What to work on
Convert every line of the data below into a two-column Markdown table, placing its sequence number under "Row" and the line itself under "Data line," and skip any blank lines. Omit the pictures from the table.

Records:

○ ○ ○ ○ ○

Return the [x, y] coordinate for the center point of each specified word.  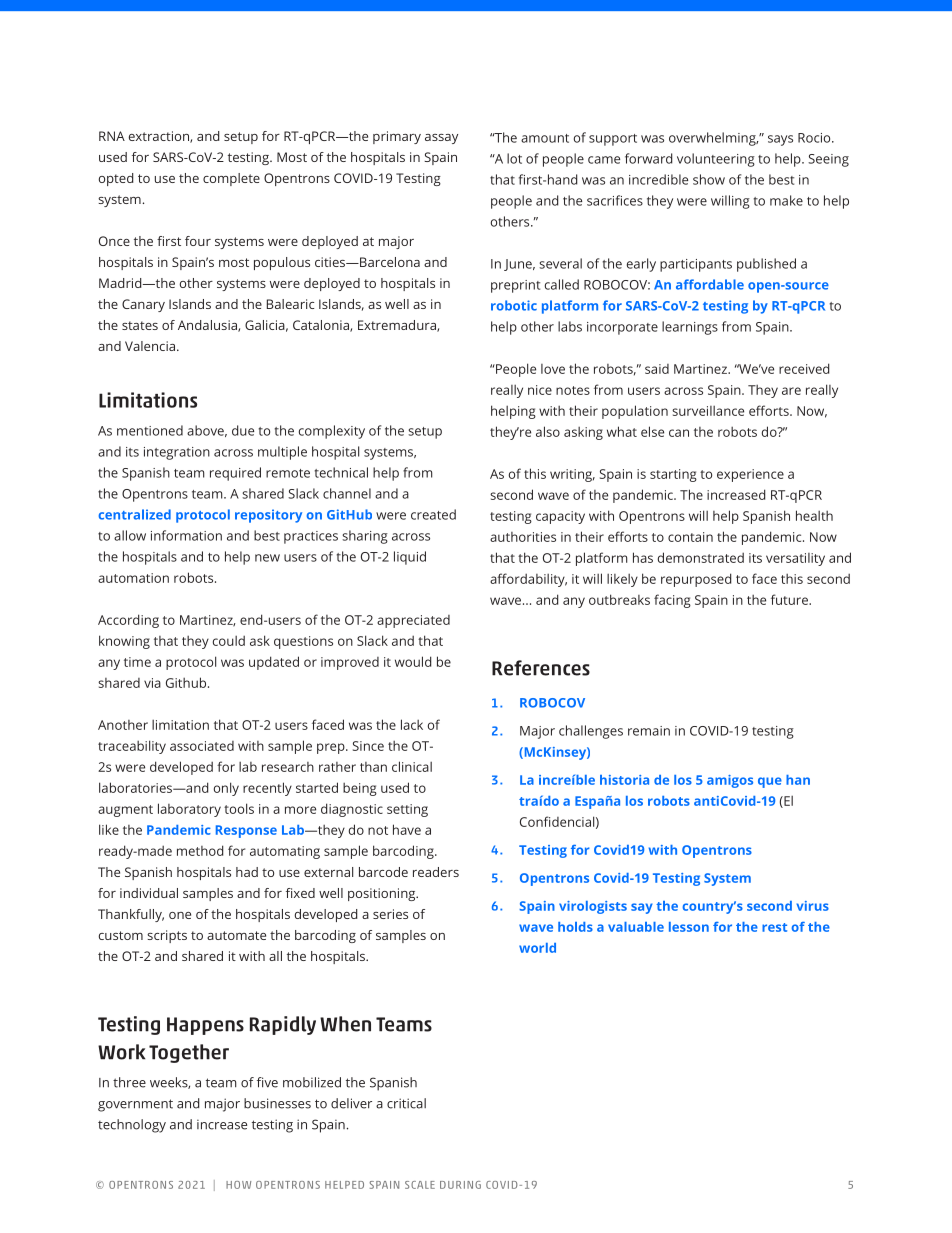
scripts [167, 936]
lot [514, 158]
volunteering [716, 160]
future [790, 599]
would [413, 661]
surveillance [708, 410]
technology [132, 1126]
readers [436, 872]
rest [774, 927]
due [243, 430]
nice [540, 390]
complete [231, 179]
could [229, 640]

○ ○ ○ ○ ○

Result
| Row | Data line |
|---|---|
| 1 | Return the [x, y] coordinate for the center point of each specified word.   |
| 2 | scripts [167, 936] |
| 3 | lot [514, 158] |
| 4 | volunteering [716, 160] |
| 5 | future [790, 599] |
| 6 | would [413, 661] |
| 7 | surveillance [708, 410] |
| 8 | technology [132, 1126] |
| 9 | readers [436, 872] |
| 10 | rest [774, 927] |
| 11 | due [243, 430] |
| 12 | nice [540, 390] |
| 13 | complete [231, 179] |
| 14 | could [229, 640] |